Attending the expo is pointless for anyone who thinks they are a videogames journalist. There are no stories there, no scoops. There’s nothing you will read over the next few days that is anything other than carefully managed ouput from the PR department of major electronics and software companies. For the fanboys there will be some excitement, yes for those who somehow pin their self worth on a major corporation, but when all is said and done E3 is just glorified multimedia press release.
Many of you will watch the live feeds, read the achingly pointless and self-important liveblogging streams and devour every movie and screenshot being shat out of the giant glass anus that is the LA Convention Centre. But you are wasting your time. There’s not actually going to be anything really exciting announced. Every publisher will be showing off more third/first person shooters that either rip-off Modern Warfare or Gears of War. Most of the stuff on display at E3 will be based on the Unreal Engine, the bland face of modern gaming. You’ve seen one Unreal-based shooter you really have seen them all.

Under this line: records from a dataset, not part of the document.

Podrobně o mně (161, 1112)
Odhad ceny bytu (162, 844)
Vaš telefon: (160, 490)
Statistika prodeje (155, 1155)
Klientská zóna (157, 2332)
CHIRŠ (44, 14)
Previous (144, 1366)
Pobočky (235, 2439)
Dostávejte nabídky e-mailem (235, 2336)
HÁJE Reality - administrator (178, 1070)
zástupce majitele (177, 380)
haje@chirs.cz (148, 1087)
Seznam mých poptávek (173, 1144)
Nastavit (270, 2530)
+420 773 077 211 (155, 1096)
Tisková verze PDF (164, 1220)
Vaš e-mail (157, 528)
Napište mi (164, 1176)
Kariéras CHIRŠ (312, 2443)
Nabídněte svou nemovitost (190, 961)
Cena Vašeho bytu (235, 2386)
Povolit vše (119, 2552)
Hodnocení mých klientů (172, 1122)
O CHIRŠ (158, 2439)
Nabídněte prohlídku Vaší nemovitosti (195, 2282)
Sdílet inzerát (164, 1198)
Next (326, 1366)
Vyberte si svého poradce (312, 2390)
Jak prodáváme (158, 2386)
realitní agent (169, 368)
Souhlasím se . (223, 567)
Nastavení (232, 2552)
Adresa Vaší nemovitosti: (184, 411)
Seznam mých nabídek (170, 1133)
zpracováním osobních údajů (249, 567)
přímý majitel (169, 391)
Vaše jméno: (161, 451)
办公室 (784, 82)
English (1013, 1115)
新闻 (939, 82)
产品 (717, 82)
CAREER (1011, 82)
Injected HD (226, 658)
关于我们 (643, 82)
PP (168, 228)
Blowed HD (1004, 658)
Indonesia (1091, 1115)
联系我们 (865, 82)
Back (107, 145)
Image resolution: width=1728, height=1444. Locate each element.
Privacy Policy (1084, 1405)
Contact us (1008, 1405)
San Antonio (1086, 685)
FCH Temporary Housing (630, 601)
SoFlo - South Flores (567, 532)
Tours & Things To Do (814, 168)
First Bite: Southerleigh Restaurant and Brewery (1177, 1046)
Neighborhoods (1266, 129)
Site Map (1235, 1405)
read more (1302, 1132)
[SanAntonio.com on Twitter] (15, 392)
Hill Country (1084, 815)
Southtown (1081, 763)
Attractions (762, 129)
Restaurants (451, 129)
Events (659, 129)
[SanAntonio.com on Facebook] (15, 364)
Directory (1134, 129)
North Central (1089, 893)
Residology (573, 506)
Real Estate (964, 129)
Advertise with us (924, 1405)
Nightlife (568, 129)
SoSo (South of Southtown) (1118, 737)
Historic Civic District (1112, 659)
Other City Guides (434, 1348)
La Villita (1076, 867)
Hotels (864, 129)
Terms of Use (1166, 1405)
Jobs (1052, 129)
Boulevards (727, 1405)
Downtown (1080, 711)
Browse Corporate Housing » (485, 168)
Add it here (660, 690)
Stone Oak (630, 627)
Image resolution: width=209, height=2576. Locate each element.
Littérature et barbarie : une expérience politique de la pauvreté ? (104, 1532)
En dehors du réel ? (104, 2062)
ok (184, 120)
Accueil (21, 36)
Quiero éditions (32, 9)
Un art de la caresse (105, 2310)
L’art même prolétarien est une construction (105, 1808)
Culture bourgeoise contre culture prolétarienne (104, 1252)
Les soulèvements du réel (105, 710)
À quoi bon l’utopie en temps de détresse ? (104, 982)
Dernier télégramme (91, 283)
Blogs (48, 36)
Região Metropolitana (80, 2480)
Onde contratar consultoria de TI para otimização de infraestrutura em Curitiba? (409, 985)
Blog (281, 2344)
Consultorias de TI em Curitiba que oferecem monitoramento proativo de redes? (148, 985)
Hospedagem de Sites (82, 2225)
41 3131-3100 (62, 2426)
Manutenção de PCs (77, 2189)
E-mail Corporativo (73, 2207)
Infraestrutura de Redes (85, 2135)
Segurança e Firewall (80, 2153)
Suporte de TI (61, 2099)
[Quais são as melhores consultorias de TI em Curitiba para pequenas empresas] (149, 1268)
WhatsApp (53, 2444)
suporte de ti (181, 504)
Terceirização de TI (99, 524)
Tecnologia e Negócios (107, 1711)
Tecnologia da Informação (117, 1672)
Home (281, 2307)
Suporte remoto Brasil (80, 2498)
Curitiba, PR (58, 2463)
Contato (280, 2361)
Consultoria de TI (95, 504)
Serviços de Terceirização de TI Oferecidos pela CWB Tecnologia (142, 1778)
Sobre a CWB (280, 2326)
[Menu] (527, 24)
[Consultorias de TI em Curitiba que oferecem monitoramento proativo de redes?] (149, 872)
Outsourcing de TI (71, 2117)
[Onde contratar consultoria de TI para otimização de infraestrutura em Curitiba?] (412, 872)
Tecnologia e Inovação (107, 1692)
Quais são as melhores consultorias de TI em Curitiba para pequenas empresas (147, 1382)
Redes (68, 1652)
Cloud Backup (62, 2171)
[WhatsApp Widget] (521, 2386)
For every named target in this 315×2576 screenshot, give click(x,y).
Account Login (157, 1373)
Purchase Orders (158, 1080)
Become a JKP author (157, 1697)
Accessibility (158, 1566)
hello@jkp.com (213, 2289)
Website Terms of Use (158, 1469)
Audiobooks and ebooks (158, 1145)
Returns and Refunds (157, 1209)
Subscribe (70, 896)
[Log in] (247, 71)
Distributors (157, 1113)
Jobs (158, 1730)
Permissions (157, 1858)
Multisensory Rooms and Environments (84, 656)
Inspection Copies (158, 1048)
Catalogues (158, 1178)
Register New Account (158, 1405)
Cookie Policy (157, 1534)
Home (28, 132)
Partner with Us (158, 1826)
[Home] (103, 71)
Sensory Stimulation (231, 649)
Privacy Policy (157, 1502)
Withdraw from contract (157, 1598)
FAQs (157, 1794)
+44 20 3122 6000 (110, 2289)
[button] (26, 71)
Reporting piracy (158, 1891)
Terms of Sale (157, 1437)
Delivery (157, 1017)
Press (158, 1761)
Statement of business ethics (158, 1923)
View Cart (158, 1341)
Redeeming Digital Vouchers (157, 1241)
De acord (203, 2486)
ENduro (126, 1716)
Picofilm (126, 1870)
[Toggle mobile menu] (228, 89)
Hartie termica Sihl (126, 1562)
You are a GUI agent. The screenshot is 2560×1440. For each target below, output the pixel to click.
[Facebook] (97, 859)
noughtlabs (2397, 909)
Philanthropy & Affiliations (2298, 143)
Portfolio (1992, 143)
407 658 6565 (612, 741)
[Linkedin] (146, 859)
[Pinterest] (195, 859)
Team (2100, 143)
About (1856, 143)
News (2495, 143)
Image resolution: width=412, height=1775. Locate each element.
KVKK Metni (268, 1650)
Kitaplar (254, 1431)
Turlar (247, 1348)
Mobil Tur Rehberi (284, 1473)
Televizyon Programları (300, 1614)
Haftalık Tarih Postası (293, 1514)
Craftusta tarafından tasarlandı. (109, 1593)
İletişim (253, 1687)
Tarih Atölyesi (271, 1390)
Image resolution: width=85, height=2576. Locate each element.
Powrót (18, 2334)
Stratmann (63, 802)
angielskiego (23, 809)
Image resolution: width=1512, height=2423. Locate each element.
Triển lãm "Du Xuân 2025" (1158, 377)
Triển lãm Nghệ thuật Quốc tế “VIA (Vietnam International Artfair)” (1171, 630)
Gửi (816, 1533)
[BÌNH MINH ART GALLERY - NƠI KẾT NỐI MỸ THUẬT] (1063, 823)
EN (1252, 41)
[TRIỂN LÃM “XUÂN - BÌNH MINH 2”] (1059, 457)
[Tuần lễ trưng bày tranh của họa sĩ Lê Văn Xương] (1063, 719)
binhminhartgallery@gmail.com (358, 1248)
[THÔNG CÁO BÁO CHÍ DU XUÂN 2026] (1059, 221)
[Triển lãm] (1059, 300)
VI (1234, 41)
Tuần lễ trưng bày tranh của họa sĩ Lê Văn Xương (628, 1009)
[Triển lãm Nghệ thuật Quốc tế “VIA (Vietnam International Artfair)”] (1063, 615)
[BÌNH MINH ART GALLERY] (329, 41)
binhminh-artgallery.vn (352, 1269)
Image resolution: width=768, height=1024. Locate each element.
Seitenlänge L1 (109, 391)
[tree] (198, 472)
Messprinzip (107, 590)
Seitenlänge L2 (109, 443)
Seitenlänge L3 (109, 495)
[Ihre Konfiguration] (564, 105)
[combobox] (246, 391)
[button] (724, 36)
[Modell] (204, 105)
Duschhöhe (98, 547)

And what of the platform holders? Oh you are excited about Nintendo are you? Here’s how it’s going to go. Nintendo will open the show to much excitement, you may even let out a little bit of wee when Miyamoto-san takes the stage to pretend to be Link or something. The company will announce some new gimmick-based console that you’ll get ridiculously excited about. In a year it will be collecting dust under your sofa next to all the crappy cynical cash-in shite that Ubisoft flooded the format with. And you’ll be back to playing Modern Warfare 5 on you sixth replacement Xbox.
The games industry will announce so much junk this week and it’s all your fault. It’s your fault that even the very best and most ambitious games have you wandering around waiting for your pad to vibrate so you don’t have to use your eyes, ears or God forbid your brain. How sophisticated? Lab rats get to play more complex forms of entertainment. But you folks buy this crap. You didn’t buy the complex games, the ones that require thought and intelligence, the games that came complete with a lovingly produced manual for you to enjoy. No you wanted the same old crap every time, a first level – some £5 of your money – that teaches you how to walk, how to crawl under a pipe, how to leap over a barrier and a quick test of whether you know which direction up is.
One of the saddest experiences I’ve had this year was completing Portal 2. Sad because it was an amazing beautiful experience that got everything right and was now over. But sadder that it felt like a small oasis in an enormous dry dead desert. Some have held up Portal 2 as the sign of how far games have come, how artistic they can be, how the industry holds up against other forms of mass entertainment. But I think those things are only true for Portal 2. The game is more of an example of a very rare jewel. It shows all the rubbish peddled to us by publishers and platform holders for what it is. And today we’ll be sold tons more of it.
For the first time in years I won’t be watching.